## Activity A
From the text on job diagnostic options, copy word for word the part that opens with the words containing "Log Garbage Collection" and closes with "the Spark job.".
## Activity B
In the text on job diagnostic options, which checkbox must be selected to enable the options on the Advanced tab?

## Passage for review
Setting Diagnostic Options for Jobs (HDFS & Hive Batch Jobs)
The Advanced tab on the Run Job window contains various options that can be used to generate diagnostic information about the running of a Job.
To enable the options, select the Specify Diagnostic Options checkbox. The window will display the options available.
The options are split into three sections:
Spark
Logging
Metrics
Note
The Advanced tab is only displayed in the Run Job window if the Privitar application.properties
file has been configured to provide advanced diagnostic output for Jobs.
Spark
There are various options that can be selected for the Spark execution.
Maximum Partition Size
The Maximum Partition Size controls how much of an input file is processed in-memory at once by a Spark Executor. This setting can be used to control memory usage in active Spark Executors. This setting is optional and should only be set if needed.
As an approximation, this value should be set according to the formula:
Maximum Partition Size < Executor Memory / (2 × Executor Cores)
Write Spark Events File
Select this checkbox to write to an events file all the Spark events that are generated by Spark during processing.
Log Garbage Collection Details
Select this checkbox to write to the log file all the details about garbage collection performed during Spark processing.
Spark Driver and Executor Options
Enter additional JVM options to pass to the Spark driver, in the spark.driver.extraJavaOptions
edit field.
Enter additional JVM options to pass to the Spark Executor, in the spark.executor.extraJavaOptions
edit field.
Logging
Any additional log4j logging properties to pass to Spark may be specified in this section.
Metrics
Any additional Metrics may be specified in this section for the Spark job.

## Raw data
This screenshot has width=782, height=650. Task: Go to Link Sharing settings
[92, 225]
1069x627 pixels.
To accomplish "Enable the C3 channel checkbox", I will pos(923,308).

## Result A
Log Garbage Collection Details
Select this checkbox to write to the log file all the details about garbage collection performed during Spark processing.
Spark Driver and Executor Options
Enter additional JVM options to pass to the Spark driver, in the spark.driver.extraJavaOptions
edit field.
Enter additional JVM options to pass to the Spark Executor, in the spark.executor.extraJavaOptions
edit field.
Logging
Any additional log4j logging properties to pass to Spark may be specified in this section.
Metrics
Any additional Metrics may be specified in this section for the Spark job.

## Result B
The Specify Diagnostic Options checkbox.